• _AIM OF THE EXERCISE_:
For each line below, write it out exactly as it appears.
(SUPPLIED DATA Opens)
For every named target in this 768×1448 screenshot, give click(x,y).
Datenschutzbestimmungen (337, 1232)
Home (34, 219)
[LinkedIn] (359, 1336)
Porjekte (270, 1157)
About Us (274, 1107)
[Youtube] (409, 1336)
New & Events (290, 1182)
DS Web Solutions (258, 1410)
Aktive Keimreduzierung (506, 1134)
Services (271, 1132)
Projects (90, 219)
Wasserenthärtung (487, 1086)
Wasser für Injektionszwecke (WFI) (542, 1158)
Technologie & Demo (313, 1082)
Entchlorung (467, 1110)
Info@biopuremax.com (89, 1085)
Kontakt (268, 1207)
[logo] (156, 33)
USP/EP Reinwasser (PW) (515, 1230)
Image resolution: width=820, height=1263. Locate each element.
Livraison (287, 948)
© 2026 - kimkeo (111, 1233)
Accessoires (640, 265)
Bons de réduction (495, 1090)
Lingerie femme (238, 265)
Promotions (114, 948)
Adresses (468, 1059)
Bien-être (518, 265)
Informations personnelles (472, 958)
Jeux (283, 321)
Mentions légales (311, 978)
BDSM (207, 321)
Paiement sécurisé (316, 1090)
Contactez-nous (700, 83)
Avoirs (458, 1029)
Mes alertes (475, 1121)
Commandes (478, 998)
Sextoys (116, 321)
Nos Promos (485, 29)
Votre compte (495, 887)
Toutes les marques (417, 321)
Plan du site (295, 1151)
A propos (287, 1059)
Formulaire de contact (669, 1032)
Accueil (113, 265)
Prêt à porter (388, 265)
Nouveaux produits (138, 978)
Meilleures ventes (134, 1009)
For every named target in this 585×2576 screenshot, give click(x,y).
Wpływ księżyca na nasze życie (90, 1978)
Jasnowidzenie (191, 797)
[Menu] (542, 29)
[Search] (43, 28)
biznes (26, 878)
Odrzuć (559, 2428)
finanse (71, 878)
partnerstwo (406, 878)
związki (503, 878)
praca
(SUPPLIED DATA Closes)
• _RESPONSE FOR THIS EXERCISE_:
For every named target in this 768×1448 screenshot, give click(x,y).
Datenschutzbestimmungen (337, 1232)
Home (34, 219)
[LinkedIn] (359, 1336)
Porjekte (270, 1157)
About Us (274, 1107)
[Youtube] (409, 1336)
New & Events (290, 1182)
DS Web Solutions (258, 1410)
Aktive Keimreduzierung (506, 1134)
Services (271, 1132)
Projects (90, 219)
Wasserenthärtung (487, 1086)
Wasser für Injektionszwecke (WFI) (542, 1158)
Technologie & Demo (313, 1082)
Entchlorung (467, 1110)
Info@biopuremax.com (89, 1085)
Kontakt (268, 1207)
[logo] (156, 33)
USP/EP Reinwasser (PW) (515, 1230)
Image resolution: width=820, height=1263. Locate each element.
Livraison (287, 948)
© 2026 - kimkeo (111, 1233)
Accessoires (640, 265)
Bons de réduction (495, 1090)
Lingerie femme (238, 265)
Promotions (114, 948)
Adresses (468, 1059)
Bien-être (518, 265)
Informations personnelles (472, 958)
Jeux (283, 321)
Mentions légales (311, 978)
BDSM (207, 321)
Paiement sécurisé (316, 1090)
Contactez-nous (700, 83)
Avoirs (458, 1029)
Mes alertes (475, 1121)
Commandes (478, 998)
Sextoys (116, 321)
Nos Promos (485, 29)
Votre compte (495, 887)
Toutes les marques (417, 321)
Plan du site (295, 1151)
A propos (287, 1059)
Formulaire de contact (669, 1032)
Accueil (113, 265)
Prêt à porter (388, 265)
Nouveaux produits (138, 978)
Meilleures ventes (134, 1009)
For every named target in this 585×2576 screenshot, give click(x,y).
Wpływ księżyca na nasze życie (90, 1978)
Jasnowidzenie (191, 797)
[Menu] (542, 29)
[Search] (43, 28)
biznes (26, 878)
Odrzuć (559, 2428)
finanse (71, 878)
partnerstwo (406, 878)
związki (503, 878)
praca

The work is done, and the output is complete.